**EXERCISE PROMPT:** Rewrite the items below as a numbered list, leaving out any blank lines.
==*==
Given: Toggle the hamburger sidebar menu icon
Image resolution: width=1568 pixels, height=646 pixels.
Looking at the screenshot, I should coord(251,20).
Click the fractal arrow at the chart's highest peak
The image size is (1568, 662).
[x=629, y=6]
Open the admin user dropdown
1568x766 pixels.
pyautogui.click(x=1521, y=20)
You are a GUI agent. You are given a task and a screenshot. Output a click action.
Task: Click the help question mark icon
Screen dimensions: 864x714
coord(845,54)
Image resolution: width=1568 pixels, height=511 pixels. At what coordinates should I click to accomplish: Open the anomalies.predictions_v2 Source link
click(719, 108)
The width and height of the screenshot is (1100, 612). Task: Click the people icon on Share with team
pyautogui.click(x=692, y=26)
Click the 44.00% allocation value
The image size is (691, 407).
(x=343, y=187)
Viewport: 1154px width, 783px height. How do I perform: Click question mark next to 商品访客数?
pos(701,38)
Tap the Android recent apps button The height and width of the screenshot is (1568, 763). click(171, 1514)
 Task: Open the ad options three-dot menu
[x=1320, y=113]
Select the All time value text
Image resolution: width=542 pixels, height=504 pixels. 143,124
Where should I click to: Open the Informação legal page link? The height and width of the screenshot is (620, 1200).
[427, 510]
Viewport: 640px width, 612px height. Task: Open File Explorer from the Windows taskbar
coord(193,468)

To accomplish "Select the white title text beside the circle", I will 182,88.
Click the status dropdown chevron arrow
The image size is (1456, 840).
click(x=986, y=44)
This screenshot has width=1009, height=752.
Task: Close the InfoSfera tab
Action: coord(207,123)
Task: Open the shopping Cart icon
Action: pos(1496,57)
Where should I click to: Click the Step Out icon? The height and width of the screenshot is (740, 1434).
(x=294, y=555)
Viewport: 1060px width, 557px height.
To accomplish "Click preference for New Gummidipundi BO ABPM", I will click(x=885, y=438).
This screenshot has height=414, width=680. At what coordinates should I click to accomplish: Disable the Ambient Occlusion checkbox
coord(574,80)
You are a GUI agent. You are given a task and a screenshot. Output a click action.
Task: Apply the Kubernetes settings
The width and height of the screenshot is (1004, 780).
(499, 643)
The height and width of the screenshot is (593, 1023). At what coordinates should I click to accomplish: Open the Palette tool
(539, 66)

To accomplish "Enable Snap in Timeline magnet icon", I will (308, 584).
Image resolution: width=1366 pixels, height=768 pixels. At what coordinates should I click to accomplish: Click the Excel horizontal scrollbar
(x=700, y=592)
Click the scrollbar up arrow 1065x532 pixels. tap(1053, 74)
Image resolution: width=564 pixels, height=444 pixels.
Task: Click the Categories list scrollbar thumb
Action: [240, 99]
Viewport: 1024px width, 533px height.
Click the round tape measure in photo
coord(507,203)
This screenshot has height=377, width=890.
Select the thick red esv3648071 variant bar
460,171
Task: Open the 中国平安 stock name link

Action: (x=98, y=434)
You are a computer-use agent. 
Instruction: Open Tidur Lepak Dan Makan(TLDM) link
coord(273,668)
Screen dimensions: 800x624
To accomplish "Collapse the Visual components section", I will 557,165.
==*==
**THE ANSWER:**
1. Given: Toggle the hamburger sidebar menu icon
2. Image resolution: width=1568 pixels, height=646 pixels.
3. Looking at the screenshot, I should coord(251,20).
4. Click the fractal arrow at the chart's highest peak
5. The image size is (1568, 662).
6. [x=629, y=6]
7. Open the admin user dropdown
8. 1568x766 pixels.
9. pyautogui.click(x=1521, y=20)
10. You are a GUI agent. You are given a task and a screenshot. Output a click action.
11. Task: Click the help question mark icon
12. Screen dimensions: 864x714
13. coord(845,54)
14. Image resolution: width=1568 pixels, height=511 pixels. At what coordinates should I click to accomplish: Open the anomalies.predictions_v2 Source link
15. click(719, 108)
16. The width and height of the screenshot is (1100, 612). Task: Click the people icon on Share with team
17. pyautogui.click(x=692, y=26)
18. Click the 44.00% allocation value
19. The image size is (691, 407).
20. (x=343, y=187)
21. Viewport: 1154px width, 783px height. How do I perform: Click question mark next to 商品访客数?
22. pos(701,38)
23. Tap the Android recent apps button The height and width of the screenshot is (1568, 763). click(171, 1514)
24.  Task: Open the ad options three-dot menu
25. [x=1320, y=113]
26. Select the All time value text
27. Image resolution: width=542 pixels, height=504 pixels. 143,124
28. Where should I click to: Open the Informação legal page link? The height and width of the screenshot is (620, 1200).
29. [427, 510]
30. Viewport: 640px width, 612px height. Task: Open File Explorer from the Windows taskbar
31. coord(193,468)
32. To accomplish "Select the white title text beside the circle", I will 182,88.
33. Click the status dropdown chevron arrow
34. The image size is (1456, 840).
35. click(x=986, y=44)
36. This screenshot has width=1009, height=752.
37. Task: Close the InfoSfera tab
38. Action: coord(207,123)
39. Task: Open the shopping Cart icon
40. Action: pos(1496,57)
41. Where should I click to: Click the Step Out icon? The height and width of the screenshot is (740, 1434).
42. (x=294, y=555)
43. Viewport: 1060px width, 557px height.
44. To accomplish "Click preference for New Gummidipundi BO ABPM", I will click(x=885, y=438).
45. This screenshot has height=414, width=680. At what coordinates should I click to accomplish: Disable the Ambient Occlusion checkbox
46. coord(574,80)
47. You are a GUI agent. You are given a task and a screenshot. Output a click action.
48. Task: Apply the Kubernetes settings
49. The width and height of the screenshot is (1004, 780).
50. (499, 643)
51. The height and width of the screenshot is (593, 1023). At what coordinates should I click to accomplish: Open the Palette tool
52. (539, 66)
53. To accomplish "Enable Snap in Timeline magnet icon", I will (308, 584).
54. Image resolution: width=1366 pixels, height=768 pixels. At what coordinates should I click to accomplish: Click the Excel horizontal scrollbar
55. (x=700, y=592)
56. Click the scrollbar up arrow 1065x532 pixels. tap(1053, 74)
57. Image resolution: width=564 pixels, height=444 pixels.
58. Task: Click the Categories list scrollbar thumb
59. Action: [240, 99]
60. Viewport: 1024px width, 533px height.
61. Click the round tape measure in photo
62. coord(507,203)
63. This screenshot has height=377, width=890.
64. Select the thick red esv3648071 variant bar
65. 460,171
66. Task: Open the 中国平安 stock name link
67. Action: (x=98, y=434)
68. You are a computer-use agent. 
69. Instruction: Open Tidur Lepak Dan Makan(TLDM) link
70. coord(273,668)
71. Screen dimensions: 800x624
72. To accomplish "Collapse the Visual components section", I will 557,165.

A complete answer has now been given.